Psychologists have studied dozens of cats with good eyesight. Scientists have observed the reactions of cats to the slow blink of an eye by humans in two different experiments. The researchers defined “slow blinking of the eyes” as “a series of half-blinks followed by prolonged blinking or closing of the eye.”

Cats were more likely to blink their eyes when their owner grinned slowly than when they did not interact. According to research, when cats are slowly blinking their eyes at a stranger to their cats, it is more likely that fluffy cats will be interested and approach them.

Scientists involved in the study think that these experiments prove that cats consider the slow blink of an eye from humans as a sign of goodwill – whether it is their owner or a stranger.

Psychologists have studied dozens of cats with good eyesight.
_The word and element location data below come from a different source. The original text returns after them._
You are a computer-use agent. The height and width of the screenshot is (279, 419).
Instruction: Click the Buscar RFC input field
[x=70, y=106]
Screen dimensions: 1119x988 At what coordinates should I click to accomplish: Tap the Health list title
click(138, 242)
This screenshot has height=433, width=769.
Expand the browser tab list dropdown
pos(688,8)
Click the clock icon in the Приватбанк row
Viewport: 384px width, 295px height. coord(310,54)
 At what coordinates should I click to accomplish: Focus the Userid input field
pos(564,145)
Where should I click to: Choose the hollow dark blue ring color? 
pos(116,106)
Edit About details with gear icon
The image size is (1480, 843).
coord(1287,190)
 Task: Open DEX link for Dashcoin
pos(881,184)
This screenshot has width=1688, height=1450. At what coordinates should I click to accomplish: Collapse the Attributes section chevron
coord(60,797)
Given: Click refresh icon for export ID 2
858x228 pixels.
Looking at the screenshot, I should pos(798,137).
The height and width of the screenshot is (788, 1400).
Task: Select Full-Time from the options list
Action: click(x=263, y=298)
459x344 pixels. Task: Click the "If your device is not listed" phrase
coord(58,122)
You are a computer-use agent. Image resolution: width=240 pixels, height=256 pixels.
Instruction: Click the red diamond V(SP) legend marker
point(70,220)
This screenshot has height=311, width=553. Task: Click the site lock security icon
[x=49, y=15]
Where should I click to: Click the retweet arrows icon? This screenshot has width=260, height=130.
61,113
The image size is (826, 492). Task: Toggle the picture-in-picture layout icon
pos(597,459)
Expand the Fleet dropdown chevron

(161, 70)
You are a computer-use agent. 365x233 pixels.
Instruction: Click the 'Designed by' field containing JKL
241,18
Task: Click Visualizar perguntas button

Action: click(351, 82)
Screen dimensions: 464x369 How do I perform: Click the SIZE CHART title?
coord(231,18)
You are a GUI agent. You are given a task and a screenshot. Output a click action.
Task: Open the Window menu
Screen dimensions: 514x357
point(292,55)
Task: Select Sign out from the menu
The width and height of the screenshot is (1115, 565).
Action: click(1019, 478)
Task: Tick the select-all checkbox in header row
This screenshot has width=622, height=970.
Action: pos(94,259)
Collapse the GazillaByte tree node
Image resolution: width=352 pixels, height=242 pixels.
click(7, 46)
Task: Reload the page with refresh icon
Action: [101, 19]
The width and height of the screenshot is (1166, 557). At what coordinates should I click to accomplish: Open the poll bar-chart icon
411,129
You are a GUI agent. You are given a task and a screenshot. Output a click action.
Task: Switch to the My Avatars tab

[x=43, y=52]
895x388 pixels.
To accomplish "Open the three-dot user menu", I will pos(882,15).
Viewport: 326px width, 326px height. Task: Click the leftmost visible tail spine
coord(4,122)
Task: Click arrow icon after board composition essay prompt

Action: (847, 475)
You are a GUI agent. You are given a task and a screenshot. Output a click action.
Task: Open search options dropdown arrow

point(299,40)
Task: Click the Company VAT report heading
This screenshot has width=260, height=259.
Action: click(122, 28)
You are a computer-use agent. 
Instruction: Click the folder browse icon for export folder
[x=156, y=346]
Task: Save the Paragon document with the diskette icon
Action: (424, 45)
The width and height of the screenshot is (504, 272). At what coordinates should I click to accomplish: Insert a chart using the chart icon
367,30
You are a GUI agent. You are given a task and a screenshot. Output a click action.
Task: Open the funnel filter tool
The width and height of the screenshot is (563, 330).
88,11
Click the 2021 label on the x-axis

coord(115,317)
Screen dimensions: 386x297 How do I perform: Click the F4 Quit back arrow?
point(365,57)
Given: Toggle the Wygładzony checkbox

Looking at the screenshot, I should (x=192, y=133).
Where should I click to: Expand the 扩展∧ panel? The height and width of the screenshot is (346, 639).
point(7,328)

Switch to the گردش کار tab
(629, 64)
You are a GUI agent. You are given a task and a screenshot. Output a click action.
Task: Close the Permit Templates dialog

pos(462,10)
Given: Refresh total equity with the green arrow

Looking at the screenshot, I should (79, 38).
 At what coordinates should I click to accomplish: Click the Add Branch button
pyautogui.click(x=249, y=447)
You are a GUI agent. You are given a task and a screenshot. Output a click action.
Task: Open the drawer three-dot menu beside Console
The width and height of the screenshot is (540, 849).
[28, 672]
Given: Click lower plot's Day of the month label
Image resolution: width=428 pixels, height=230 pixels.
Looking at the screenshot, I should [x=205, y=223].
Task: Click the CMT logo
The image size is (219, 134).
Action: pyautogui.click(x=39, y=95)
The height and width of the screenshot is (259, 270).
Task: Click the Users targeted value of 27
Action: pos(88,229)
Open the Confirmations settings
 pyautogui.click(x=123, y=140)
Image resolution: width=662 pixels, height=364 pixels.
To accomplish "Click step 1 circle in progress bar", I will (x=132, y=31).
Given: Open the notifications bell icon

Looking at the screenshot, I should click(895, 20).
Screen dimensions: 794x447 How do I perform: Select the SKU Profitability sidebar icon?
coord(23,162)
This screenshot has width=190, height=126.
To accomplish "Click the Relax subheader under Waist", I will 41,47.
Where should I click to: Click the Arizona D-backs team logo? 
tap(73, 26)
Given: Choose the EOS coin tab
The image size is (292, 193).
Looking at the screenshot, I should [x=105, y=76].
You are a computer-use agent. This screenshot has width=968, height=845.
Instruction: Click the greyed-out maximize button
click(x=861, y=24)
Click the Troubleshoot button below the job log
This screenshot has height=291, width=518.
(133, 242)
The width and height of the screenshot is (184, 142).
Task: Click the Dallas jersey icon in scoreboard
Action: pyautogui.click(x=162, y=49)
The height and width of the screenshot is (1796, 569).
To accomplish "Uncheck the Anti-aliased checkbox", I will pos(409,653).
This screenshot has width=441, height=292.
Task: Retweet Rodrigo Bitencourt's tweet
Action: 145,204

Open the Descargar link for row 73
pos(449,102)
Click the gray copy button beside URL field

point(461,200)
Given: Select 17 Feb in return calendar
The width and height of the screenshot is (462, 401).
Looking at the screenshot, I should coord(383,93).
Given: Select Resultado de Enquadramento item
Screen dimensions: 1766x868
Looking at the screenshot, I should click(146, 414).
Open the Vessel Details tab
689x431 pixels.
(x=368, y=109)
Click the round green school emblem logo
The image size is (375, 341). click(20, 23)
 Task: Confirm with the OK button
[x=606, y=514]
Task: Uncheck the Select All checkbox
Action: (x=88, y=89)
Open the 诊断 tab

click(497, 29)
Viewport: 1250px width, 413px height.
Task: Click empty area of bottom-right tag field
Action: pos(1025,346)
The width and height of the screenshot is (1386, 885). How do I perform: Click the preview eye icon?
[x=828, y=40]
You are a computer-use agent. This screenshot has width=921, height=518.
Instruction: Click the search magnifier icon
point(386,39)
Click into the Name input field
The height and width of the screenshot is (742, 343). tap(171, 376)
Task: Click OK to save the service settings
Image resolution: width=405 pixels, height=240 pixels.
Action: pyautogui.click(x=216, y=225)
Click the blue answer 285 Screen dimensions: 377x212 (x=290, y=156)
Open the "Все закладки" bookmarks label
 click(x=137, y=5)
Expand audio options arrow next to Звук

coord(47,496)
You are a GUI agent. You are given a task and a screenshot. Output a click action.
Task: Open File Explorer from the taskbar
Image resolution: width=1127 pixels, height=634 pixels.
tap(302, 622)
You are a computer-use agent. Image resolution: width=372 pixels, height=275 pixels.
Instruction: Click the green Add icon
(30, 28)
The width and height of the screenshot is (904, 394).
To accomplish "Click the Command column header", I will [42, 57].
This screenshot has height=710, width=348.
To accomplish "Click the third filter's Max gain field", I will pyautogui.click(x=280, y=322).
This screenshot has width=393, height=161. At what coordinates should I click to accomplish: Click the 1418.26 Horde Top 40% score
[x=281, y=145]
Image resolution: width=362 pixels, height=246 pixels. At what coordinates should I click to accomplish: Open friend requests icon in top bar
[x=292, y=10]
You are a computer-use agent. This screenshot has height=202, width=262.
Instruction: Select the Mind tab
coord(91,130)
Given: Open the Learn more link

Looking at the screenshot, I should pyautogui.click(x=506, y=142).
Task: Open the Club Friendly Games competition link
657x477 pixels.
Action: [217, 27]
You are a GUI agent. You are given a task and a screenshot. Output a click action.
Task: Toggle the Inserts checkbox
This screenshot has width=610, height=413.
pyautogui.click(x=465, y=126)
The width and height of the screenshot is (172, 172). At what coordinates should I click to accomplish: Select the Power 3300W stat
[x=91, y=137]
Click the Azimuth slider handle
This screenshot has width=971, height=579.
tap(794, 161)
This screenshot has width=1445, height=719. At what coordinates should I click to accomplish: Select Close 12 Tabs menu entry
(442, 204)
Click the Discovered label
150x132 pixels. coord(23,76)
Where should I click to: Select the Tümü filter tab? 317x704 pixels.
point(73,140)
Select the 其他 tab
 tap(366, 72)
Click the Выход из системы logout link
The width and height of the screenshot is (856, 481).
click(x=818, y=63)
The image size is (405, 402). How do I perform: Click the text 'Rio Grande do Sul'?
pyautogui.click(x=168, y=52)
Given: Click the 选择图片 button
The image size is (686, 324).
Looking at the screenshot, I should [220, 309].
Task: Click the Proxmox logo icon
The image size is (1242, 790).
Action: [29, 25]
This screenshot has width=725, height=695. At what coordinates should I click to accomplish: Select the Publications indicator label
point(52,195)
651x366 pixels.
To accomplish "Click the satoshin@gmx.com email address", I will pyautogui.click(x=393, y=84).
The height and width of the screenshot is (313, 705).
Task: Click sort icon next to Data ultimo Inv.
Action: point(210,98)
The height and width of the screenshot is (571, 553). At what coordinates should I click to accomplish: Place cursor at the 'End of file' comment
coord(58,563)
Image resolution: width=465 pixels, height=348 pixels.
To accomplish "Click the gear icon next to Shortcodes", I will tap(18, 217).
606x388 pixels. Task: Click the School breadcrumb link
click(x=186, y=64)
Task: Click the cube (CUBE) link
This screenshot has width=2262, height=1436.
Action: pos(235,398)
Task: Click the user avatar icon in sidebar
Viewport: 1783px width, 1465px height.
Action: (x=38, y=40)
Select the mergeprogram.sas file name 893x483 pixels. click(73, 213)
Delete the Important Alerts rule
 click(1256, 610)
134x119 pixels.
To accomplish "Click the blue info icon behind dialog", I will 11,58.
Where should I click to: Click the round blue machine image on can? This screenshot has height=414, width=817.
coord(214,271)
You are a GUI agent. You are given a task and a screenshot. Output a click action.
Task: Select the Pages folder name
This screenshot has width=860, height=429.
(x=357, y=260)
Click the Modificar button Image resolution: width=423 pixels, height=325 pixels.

Scientists have observed the reactions of cats to the slow blink of an eye by humans in two different experiments. The researchers defined “slow blinking of the eyes” as “a series of half-blinks followed by prolonged blinking or closing of the eye.”

Cats were more likely to blink their eyes when their owner grinned slowly than when they did not interact. According to research, when cats are slowly blinking their eyes at a stranger to their cats, it is more likely that fluffy cats will be interested and approach them.

Scientists involved in the study think that these experiments prove that cats consider the slow blink of an eye from humans as a sign of goodwill – whether it is their owner or a stranger.

Source: Nature

In the first experiment, 14 owners of 21 cats were asked to slowly close their eyes to their cats while they were at home. Then, when each cat was placed in a designated place, the owner sat no more than one meter away from them and either slowly blinked his cat’s eyes or left it completely unattended.

24 cats participated in this experiment, and the cat owners were replaced by people unknown to the cats. Strangers similarly tried to get the cat’s attention – with a slow blink of an eye or a neutral expression on the face and a lack of eye contact. A slower flicker had a better effect on the neutral look.

Given a small sample of research, obviously more research is needed to understand how cats feel when they see a slow flicker. Until then, you can test this theory for yourself and roll your cat’s eyes!